Given records:
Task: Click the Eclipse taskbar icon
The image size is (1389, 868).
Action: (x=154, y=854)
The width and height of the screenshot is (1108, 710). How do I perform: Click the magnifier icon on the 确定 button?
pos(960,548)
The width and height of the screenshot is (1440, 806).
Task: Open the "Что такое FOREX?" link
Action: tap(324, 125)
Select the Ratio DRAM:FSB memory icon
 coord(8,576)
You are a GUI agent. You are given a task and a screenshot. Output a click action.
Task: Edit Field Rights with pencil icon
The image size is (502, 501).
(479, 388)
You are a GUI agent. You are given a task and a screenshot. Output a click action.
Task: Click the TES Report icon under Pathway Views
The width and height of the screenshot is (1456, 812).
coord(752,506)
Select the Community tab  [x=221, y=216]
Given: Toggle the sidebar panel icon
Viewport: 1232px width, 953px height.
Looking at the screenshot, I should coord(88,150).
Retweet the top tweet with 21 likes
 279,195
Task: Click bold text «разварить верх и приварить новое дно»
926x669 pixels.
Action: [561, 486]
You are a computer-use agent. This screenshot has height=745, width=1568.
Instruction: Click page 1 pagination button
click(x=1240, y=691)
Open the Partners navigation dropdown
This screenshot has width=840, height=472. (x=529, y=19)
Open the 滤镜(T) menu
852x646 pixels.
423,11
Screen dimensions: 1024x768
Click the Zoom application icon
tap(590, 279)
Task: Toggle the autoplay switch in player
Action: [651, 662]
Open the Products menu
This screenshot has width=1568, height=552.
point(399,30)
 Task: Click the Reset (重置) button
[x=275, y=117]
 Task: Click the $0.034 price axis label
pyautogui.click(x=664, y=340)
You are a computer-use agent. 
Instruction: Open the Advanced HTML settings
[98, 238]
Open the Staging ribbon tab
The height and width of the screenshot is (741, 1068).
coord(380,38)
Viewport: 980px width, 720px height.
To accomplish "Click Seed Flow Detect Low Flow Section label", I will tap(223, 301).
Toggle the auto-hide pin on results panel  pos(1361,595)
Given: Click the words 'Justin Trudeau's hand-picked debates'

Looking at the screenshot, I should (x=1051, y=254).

Goal:
Render every line of the records above as a numbered list, leaving out the blank lines.

Problem solution:
1. Task: Click the Eclipse taskbar icon
2. The image size is (1389, 868).
3. Action: (x=154, y=854)
4. The width and height of the screenshot is (1108, 710). How do I perform: Click the magnifier icon on the 确定 button?
5. pos(960,548)
6. The width and height of the screenshot is (1440, 806).
7. Task: Open the "Что такое FOREX?" link
8. Action: tap(324, 125)
9. Select the Ratio DRAM:FSB memory icon
10.  coord(8,576)
11. You are a GUI agent. You are given a task and a screenshot. Output a click action.
12. Task: Edit Field Rights with pencil icon
13. The image size is (502, 501).
14. (479, 388)
15. You are a GUI agent. You are given a task and a screenshot. Output a click action.
16. Task: Click the TES Report icon under Pathway Views
17. The width and height of the screenshot is (1456, 812).
18. coord(752,506)
19. Select the Community tab  [x=221, y=216]
20. Given: Toggle the sidebar panel icon
21. Viewport: 1232px width, 953px height.
22. Looking at the screenshot, I should coord(88,150).
23. Retweet the top tweet with 21 likes
24.  279,195
25. Task: Click bold text «разварить верх и приварить новое дно»
26. 926x669 pixels.
27. Action: [561, 486]
28. You are a computer-use agent. This screenshot has height=745, width=1568.
29. Instruction: Click page 1 pagination button
30. click(x=1240, y=691)
31. Open the Partners navigation dropdown
32. This screenshot has width=840, height=472. (x=529, y=19)
33. Open the 滤镜(T) menu
34. 852x646 pixels.
35. 423,11
36. Screen dimensions: 1024x768
37. Click the Zoom application icon
38. tap(590, 279)
39. Task: Toggle the autoplay switch in player
40. Action: [651, 662]
41. Open the Products menu
42. This screenshot has width=1568, height=552.
43. point(399,30)
44.  Task: Click the Reset (重置) button
45. [x=275, y=117]
46.  Task: Click the $0.034 price axis label
47. pyautogui.click(x=664, y=340)
48. You are a computer-use agent. 
49. Instruction: Open the Advanced HTML settings
50. [98, 238]
51. Open the Staging ribbon tab
52. The height and width of the screenshot is (741, 1068).
53. coord(380,38)
54. Viewport: 980px width, 720px height.
55. To accomplish "Click Seed Flow Detect Low Flow Section label", I will tap(223, 301).
56. Toggle the auto-hide pin on results panel  pos(1361,595)
57. Given: Click the words 'Justin Trudeau's hand-picked debates'
58. Looking at the screenshot, I should (x=1051, y=254).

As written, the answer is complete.